What the task asks = Return the data below line for line, with no changes.

[Click-target data]
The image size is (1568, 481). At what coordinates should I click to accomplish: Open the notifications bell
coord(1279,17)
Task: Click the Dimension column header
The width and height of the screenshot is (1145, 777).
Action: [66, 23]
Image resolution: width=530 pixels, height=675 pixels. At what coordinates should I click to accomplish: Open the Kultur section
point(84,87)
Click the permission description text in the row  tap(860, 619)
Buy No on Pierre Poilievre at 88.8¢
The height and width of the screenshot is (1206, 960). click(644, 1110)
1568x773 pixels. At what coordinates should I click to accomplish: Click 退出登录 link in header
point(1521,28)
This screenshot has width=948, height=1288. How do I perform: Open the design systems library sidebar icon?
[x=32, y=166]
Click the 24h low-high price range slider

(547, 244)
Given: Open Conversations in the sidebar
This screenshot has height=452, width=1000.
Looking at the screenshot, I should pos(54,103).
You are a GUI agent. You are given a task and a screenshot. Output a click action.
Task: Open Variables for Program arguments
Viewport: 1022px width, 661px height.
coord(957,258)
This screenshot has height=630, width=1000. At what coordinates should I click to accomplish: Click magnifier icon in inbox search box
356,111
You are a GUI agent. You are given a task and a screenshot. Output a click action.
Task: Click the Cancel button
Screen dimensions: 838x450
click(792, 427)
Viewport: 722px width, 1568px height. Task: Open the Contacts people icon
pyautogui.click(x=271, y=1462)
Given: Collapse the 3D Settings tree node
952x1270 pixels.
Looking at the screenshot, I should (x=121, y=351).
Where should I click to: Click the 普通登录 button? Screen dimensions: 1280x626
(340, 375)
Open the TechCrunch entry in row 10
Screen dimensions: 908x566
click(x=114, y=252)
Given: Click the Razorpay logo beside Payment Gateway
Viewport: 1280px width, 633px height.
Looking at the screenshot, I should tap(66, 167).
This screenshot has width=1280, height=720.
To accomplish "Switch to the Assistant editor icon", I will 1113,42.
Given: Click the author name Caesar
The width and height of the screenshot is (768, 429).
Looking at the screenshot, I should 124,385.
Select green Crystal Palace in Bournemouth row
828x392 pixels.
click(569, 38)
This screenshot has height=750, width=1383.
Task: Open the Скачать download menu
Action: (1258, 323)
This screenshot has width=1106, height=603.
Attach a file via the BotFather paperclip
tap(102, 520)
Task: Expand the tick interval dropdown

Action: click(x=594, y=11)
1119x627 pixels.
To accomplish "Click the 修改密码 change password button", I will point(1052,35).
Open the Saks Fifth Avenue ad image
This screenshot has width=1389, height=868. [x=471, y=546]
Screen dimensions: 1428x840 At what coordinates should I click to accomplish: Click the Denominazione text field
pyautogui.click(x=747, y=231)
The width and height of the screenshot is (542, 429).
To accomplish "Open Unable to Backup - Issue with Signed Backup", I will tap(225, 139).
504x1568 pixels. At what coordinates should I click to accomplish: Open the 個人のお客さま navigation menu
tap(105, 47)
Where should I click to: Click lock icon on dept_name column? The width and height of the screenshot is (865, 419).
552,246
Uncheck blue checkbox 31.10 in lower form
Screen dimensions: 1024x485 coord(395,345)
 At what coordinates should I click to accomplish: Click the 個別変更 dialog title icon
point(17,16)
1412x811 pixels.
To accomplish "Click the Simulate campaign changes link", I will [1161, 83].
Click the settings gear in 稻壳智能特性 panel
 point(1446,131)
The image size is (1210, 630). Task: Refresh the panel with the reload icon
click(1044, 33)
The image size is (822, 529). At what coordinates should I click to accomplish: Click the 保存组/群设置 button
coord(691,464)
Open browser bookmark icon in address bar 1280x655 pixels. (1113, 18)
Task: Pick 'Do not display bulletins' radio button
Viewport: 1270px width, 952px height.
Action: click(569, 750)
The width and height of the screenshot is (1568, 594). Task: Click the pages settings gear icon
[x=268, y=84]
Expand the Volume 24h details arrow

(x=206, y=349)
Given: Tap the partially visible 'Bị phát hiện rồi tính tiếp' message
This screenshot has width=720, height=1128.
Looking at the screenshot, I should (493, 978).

Task response =
The image size is (1568, 481). At what coordinates should I click to accomplish: Open the notifications bell
coord(1279,17)
Task: Click the Dimension column header
The width and height of the screenshot is (1145, 777).
Action: [66, 23]
Image resolution: width=530 pixels, height=675 pixels. At what coordinates should I click to accomplish: Open the Kultur section
point(84,87)
Click the permission description text in the row  tap(860, 619)
Buy No on Pierre Poilievre at 88.8¢
The height and width of the screenshot is (1206, 960). click(644, 1110)
1568x773 pixels. At what coordinates should I click to accomplish: Click 退出登录 link in header
point(1521,28)
This screenshot has width=948, height=1288. How do I perform: Open the design systems library sidebar icon?
[x=32, y=166]
Click the 24h low-high price range slider

(547, 244)
Given: Open Conversations in the sidebar
This screenshot has height=452, width=1000.
Looking at the screenshot, I should pos(54,103).
You are a GUI agent. You are given a task and a screenshot. Output a click action.
Task: Open Variables for Program arguments
Viewport: 1022px width, 661px height.
coord(957,258)
This screenshot has height=630, width=1000. At what coordinates should I click to accomplish: Click magnifier icon in inbox search box
356,111
You are a GUI agent. You are given a task and a screenshot. Output a click action.
Task: Click the Cancel button
Screen dimensions: 838x450
click(792, 427)
Viewport: 722px width, 1568px height. Task: Open the Contacts people icon
pyautogui.click(x=271, y=1462)
Given: Collapse the 3D Settings tree node
952x1270 pixels.
Looking at the screenshot, I should (x=121, y=351).
Where should I click to: Click the 普通登录 button? Screen dimensions: 1280x626
(340, 375)
Open the TechCrunch entry in row 10
Screen dimensions: 908x566
click(x=114, y=252)
Given: Click the Razorpay logo beside Payment Gateway
Viewport: 1280px width, 633px height.
Looking at the screenshot, I should tap(66, 167).
This screenshot has width=1280, height=720.
To accomplish "Switch to the Assistant editor icon", I will 1113,42.
Given: Click the author name Caesar
The width and height of the screenshot is (768, 429).
Looking at the screenshot, I should 124,385.
Select green Crystal Palace in Bournemouth row
828x392 pixels.
click(569, 38)
This screenshot has height=750, width=1383.
Task: Open the Скачать download menu
Action: (1258, 323)
This screenshot has width=1106, height=603.
Attach a file via the BotFather paperclip
tap(102, 520)
Task: Expand the tick interval dropdown

Action: click(x=594, y=11)
1119x627 pixels.
To accomplish "Click the 修改密码 change password button", I will point(1052,35).
Open the Saks Fifth Avenue ad image
This screenshot has width=1389, height=868. [x=471, y=546]
Screen dimensions: 1428x840 At what coordinates should I click to accomplish: Click the Denominazione text field
pyautogui.click(x=747, y=231)
The width and height of the screenshot is (542, 429).
To accomplish "Open Unable to Backup - Issue with Signed Backup", I will tap(225, 139).
504x1568 pixels. At what coordinates should I click to accomplish: Open the 個人のお客さま navigation menu
tap(105, 47)
Where should I click to: Click lock icon on dept_name column? The width and height of the screenshot is (865, 419).
552,246
Uncheck blue checkbox 31.10 in lower form
Screen dimensions: 1024x485 coord(395,345)
 At what coordinates should I click to accomplish: Click the 個別変更 dialog title icon
point(17,16)
1412x811 pixels.
To accomplish "Click the Simulate campaign changes link", I will [1161, 83].
Click the settings gear in 稻壳智能特性 panel
 point(1446,131)
The image size is (1210, 630). Task: Refresh the panel with the reload icon
click(1044, 33)
The image size is (822, 529). At what coordinates should I click to accomplish: Click the 保存组/群设置 button
coord(691,464)
Open browser bookmark icon in address bar 1280x655 pixels. (1113, 18)
Task: Pick 'Do not display bulletins' radio button
Viewport: 1270px width, 952px height.
Action: click(569, 750)
The width and height of the screenshot is (1568, 594). Task: Click the pages settings gear icon
[x=268, y=84]
Expand the Volume 24h details arrow

(x=206, y=349)
Given: Tap the partially visible 'Bị phát hiện rồi tính tiếp' message
This screenshot has width=720, height=1128.
Looking at the screenshot, I should (493, 978).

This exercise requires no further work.